▶ [EXERCISE GOAL]:
In the entries below, find the line with "Task: Click the red 大穴 mark badge" and print exactly every line from there up to and including the line with "Task: Toggle the light/dark theme sun icon", with no other lines.

▶ [Collected data]:
***

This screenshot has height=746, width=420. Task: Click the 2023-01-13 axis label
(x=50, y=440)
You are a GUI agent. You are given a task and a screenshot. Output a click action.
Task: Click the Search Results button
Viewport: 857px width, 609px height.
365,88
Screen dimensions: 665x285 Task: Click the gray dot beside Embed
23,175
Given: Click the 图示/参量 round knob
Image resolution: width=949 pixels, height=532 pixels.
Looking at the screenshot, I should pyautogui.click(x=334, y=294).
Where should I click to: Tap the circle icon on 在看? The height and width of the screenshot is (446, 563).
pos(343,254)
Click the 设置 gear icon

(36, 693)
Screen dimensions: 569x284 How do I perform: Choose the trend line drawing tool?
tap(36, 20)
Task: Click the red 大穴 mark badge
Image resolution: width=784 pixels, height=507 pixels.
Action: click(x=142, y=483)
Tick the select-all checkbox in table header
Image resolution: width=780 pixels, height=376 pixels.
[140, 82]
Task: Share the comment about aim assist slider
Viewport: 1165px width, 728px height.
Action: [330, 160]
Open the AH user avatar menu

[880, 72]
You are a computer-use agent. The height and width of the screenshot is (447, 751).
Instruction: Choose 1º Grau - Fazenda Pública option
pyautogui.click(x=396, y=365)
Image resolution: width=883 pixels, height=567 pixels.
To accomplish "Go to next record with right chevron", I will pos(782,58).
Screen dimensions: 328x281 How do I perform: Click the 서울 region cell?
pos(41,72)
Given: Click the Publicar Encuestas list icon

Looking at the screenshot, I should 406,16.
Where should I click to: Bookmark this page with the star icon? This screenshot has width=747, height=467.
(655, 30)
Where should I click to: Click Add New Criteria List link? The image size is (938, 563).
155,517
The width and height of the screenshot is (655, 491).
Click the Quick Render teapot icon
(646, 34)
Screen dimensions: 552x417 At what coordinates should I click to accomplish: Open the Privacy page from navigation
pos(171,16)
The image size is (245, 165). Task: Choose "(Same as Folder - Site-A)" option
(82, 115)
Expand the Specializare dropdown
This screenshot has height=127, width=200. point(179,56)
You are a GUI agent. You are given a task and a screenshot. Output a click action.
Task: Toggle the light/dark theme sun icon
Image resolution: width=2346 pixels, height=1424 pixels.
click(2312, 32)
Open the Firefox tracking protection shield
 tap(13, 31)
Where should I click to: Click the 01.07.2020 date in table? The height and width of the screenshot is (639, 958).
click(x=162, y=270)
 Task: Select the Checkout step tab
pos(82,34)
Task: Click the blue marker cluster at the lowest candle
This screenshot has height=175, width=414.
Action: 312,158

***

▶ [SOLVED EXERCISE]:
Task: Click the red 大穴 mark badge
Image resolution: width=784 pixels, height=507 pixels.
Action: click(x=142, y=483)
Tick the select-all checkbox in table header
Image resolution: width=780 pixels, height=376 pixels.
[140, 82]
Task: Share the comment about aim assist slider
Viewport: 1165px width, 728px height.
Action: [330, 160]
Open the AH user avatar menu

[880, 72]
You are a computer-use agent. The height and width of the screenshot is (447, 751).
Instruction: Choose 1º Grau - Fazenda Pública option
pyautogui.click(x=396, y=365)
Image resolution: width=883 pixels, height=567 pixels.
To accomplish "Go to next record with right chevron", I will pos(782,58).
Screen dimensions: 328x281 How do I perform: Click the 서울 region cell?
pos(41,72)
Given: Click the Publicar Encuestas list icon

Looking at the screenshot, I should 406,16.
Where should I click to: Bookmark this page with the star icon? This screenshot has width=747, height=467.
(655, 30)
Where should I click to: Click Add New Criteria List link? The image size is (938, 563).
155,517
The width and height of the screenshot is (655, 491).
Click the Quick Render teapot icon
(646, 34)
Screen dimensions: 552x417 At what coordinates should I click to accomplish: Open the Privacy page from navigation
pos(171,16)
The image size is (245, 165). Task: Choose "(Same as Folder - Site-A)" option
(82, 115)
Expand the Specializare dropdown
This screenshot has height=127, width=200. point(179,56)
You are a GUI agent. You are given a task and a screenshot. Output a click action.
Task: Toggle the light/dark theme sun icon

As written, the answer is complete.